TRY IT: Nothing in the data is to be left out; copy it exactly.

DATASET ENTRIES:

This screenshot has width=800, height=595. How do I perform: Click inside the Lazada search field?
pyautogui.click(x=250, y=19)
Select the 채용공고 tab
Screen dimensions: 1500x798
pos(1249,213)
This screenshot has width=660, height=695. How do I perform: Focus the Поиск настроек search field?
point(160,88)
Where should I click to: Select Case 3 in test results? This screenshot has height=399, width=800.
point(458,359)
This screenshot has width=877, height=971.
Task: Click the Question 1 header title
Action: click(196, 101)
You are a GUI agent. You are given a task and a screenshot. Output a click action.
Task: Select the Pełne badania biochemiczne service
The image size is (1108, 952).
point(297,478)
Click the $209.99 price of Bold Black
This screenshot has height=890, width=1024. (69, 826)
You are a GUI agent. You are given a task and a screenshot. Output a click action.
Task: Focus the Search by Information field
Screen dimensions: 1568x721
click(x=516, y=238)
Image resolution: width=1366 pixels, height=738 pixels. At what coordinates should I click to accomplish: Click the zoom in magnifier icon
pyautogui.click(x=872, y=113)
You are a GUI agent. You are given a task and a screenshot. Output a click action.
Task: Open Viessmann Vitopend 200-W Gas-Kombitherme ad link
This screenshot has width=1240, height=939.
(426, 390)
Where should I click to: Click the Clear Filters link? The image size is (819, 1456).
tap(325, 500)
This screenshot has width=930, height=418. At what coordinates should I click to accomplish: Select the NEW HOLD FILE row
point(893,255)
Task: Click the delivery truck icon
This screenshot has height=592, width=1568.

SOLUTION BELOW:
This screenshot has width=800, height=595. How do I perform: Click inside the Lazada search field?
pyautogui.click(x=250, y=19)
Select the 채용공고 tab
Screen dimensions: 1500x798
pos(1249,213)
This screenshot has width=660, height=695. How do I perform: Focus the Поиск настроек search field?
point(160,88)
Where should I click to: Select Case 3 in test results? This screenshot has height=399, width=800.
point(458,359)
This screenshot has width=877, height=971.
Task: Click the Question 1 header title
Action: click(196, 101)
You are a GUI agent. You are given a task and a screenshot. Output a click action.
Task: Select the Pełne badania biochemiczne service
The image size is (1108, 952).
point(297,478)
Click the $209.99 price of Bold Black
This screenshot has height=890, width=1024. (69, 826)
You are a GUI agent. You are given a task and a screenshot. Output a click action.
Task: Focus the Search by Information field
Screen dimensions: 1568x721
click(x=516, y=238)
Image resolution: width=1366 pixels, height=738 pixels. At what coordinates should I click to accomplish: Click the zoom in magnifier icon
pyautogui.click(x=872, y=113)
You are a GUI agent. You are given a task and a screenshot. Output a click action.
Task: Open Viessmann Vitopend 200-W Gas-Kombitherme ad link
This screenshot has width=1240, height=939.
(426, 390)
Where should I click to: Click the Clear Filters link? The image size is (819, 1456).
tap(325, 500)
This screenshot has width=930, height=418. At what coordinates should I click to accomplish: Select the NEW HOLD FILE row
point(893,255)
Task: Click the delivery truck icon
This screenshot has height=592, width=1568.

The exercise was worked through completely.